Kardynałowie podczas konklawe zamieszkają w Domu Św. Marty
106 małych apartamentów, 22 pojedyncze pokoje i
jedno duże mieszkanie znajduje się w położonym na terenie Watykanu
Domu Świętej Marty, gdzie zamieszkają kardynałowie w czasie
rozpoczynającego się 18 kwietnia konklawe.
11.04.2005 | aktual.: 11.04.2005 19:06
Watykański ośrodek telewizyjny zaprezentował w biurze prasowym Stolicy Apostolskiej film przedstawiający wnętrza Domus Sanctae Marthae. Pobyt kardynałów w tym miejscu podlegać będzie surowym rygorom, wyznaczonym przez Jana Pawła II.
Oprócz kardynałów, przybyłych na konklawe z całego świata, w Domu Świętej Marty mieszkać będą także purpuraci-elektorzy, posiadający rezydencje na terenie Watykanu. Zatrzymają się tam również sekretarze Kolegium Kardynalskiego, mistrz celebracji liturgicznych, spowiednicy oraz lekarze dyżurni.

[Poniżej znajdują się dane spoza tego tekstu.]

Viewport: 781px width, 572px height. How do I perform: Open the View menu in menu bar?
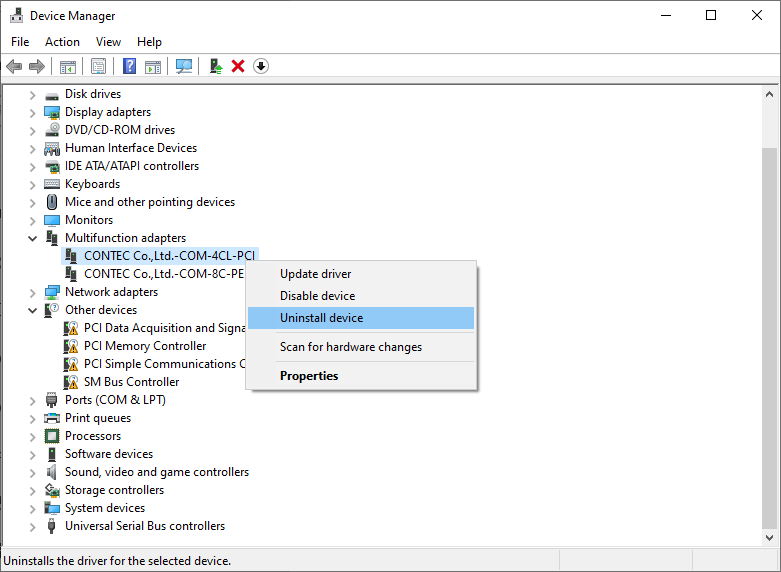tap(108, 42)
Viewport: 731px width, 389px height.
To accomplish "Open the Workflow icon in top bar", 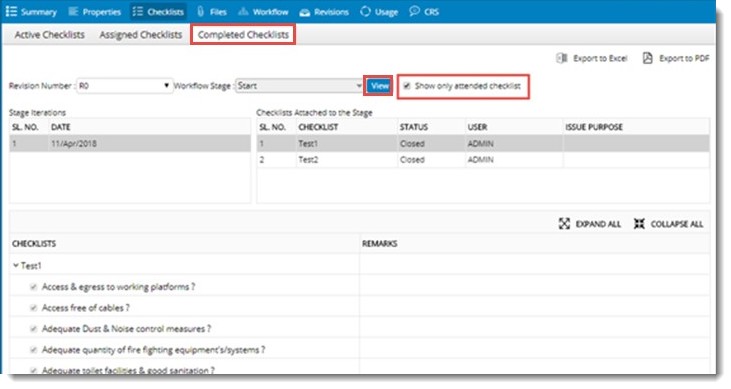I will tap(243, 12).
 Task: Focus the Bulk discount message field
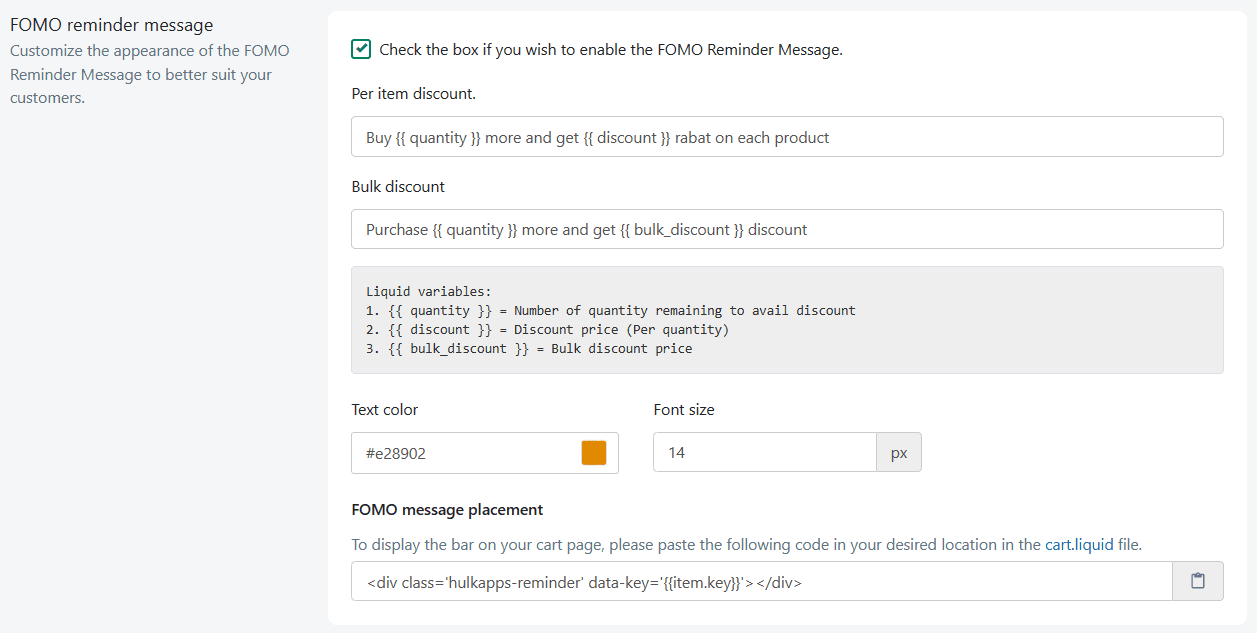click(x=787, y=229)
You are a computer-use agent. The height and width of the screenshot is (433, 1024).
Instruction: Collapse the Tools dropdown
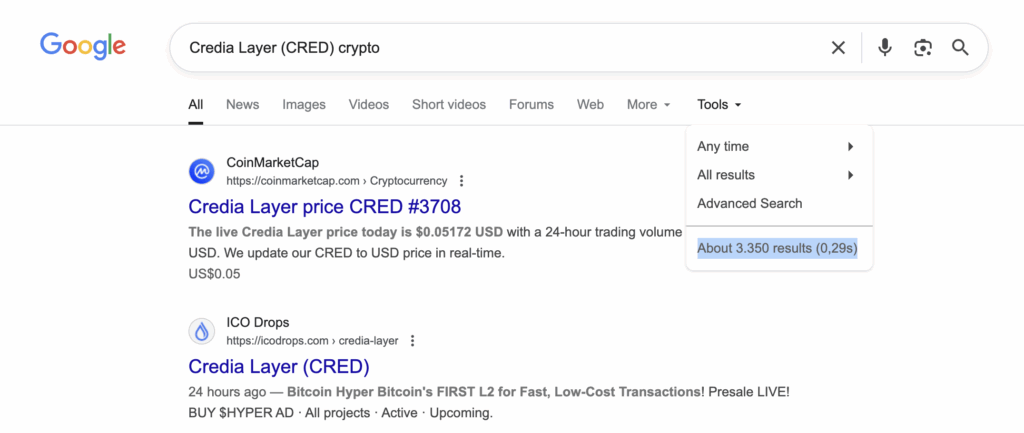719,104
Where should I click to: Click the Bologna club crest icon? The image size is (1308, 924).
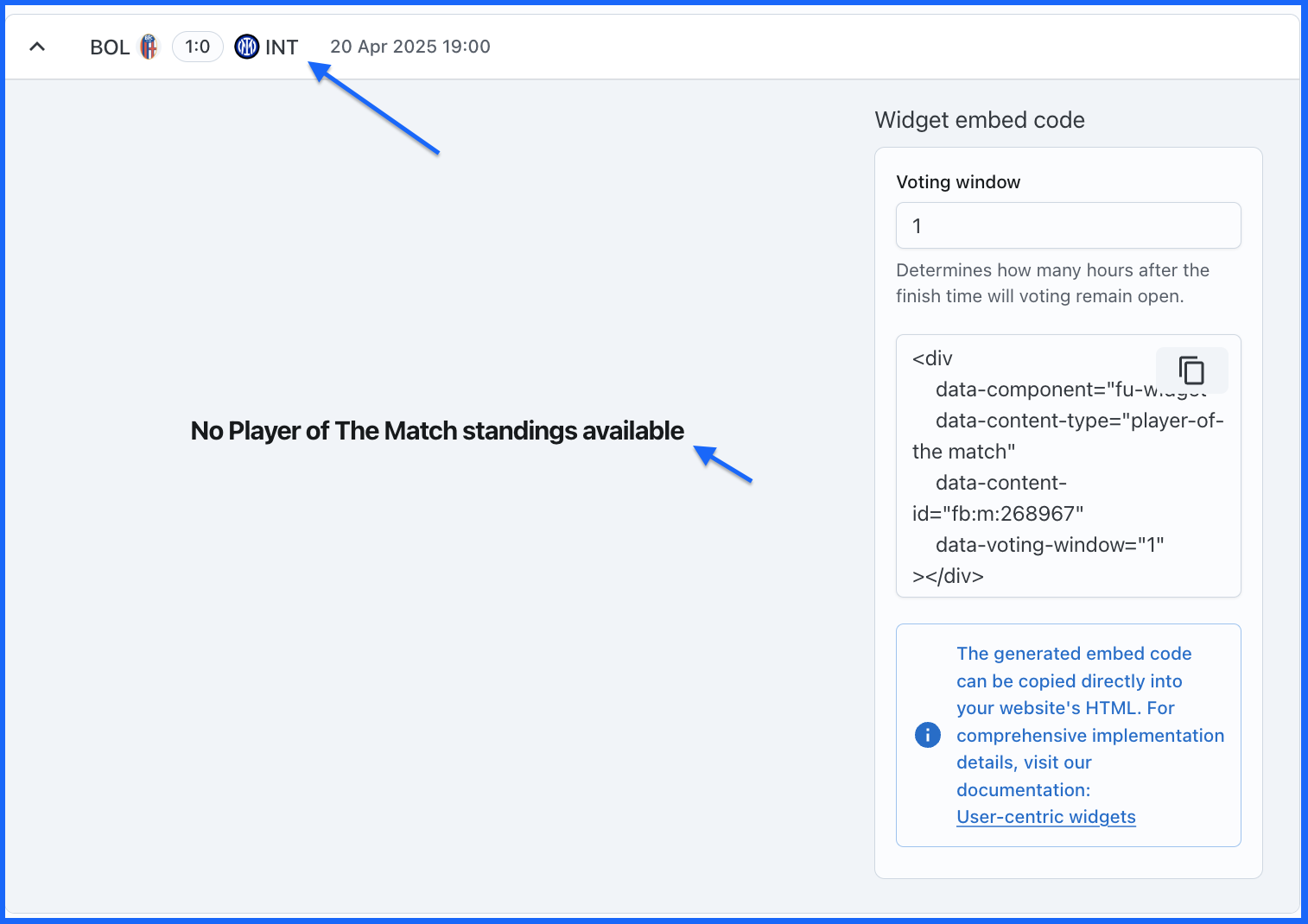[149, 47]
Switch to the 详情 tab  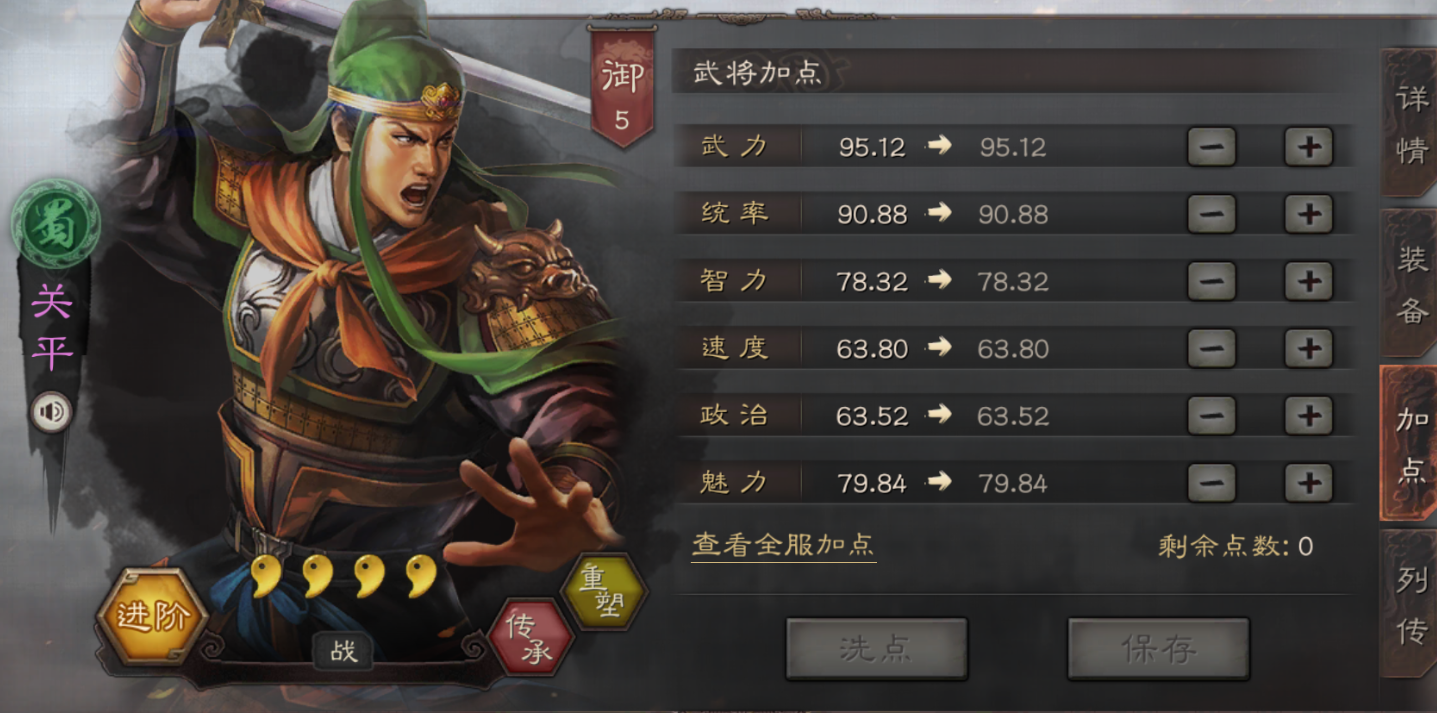coord(1409,124)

Aby dotrzeć do Kaplicy Sykstyńskiej, gdzie będzie odbywać się konklawe, będą musieli pokonać trasę długości około kilometra.
Dom Świętej Marty ma pięć pięter, wszystkie wyłożone są białym marmurem, a pokoje i apartamenty urządzono w kolorach pastelowych. Nie ma tam odbiorników radiowych i telewizyjnych ani telefonów, gdyż, jak wiadomo, kardynałowie wybierający papieża nie mogą kontaktować się ze światem zewnętrznym.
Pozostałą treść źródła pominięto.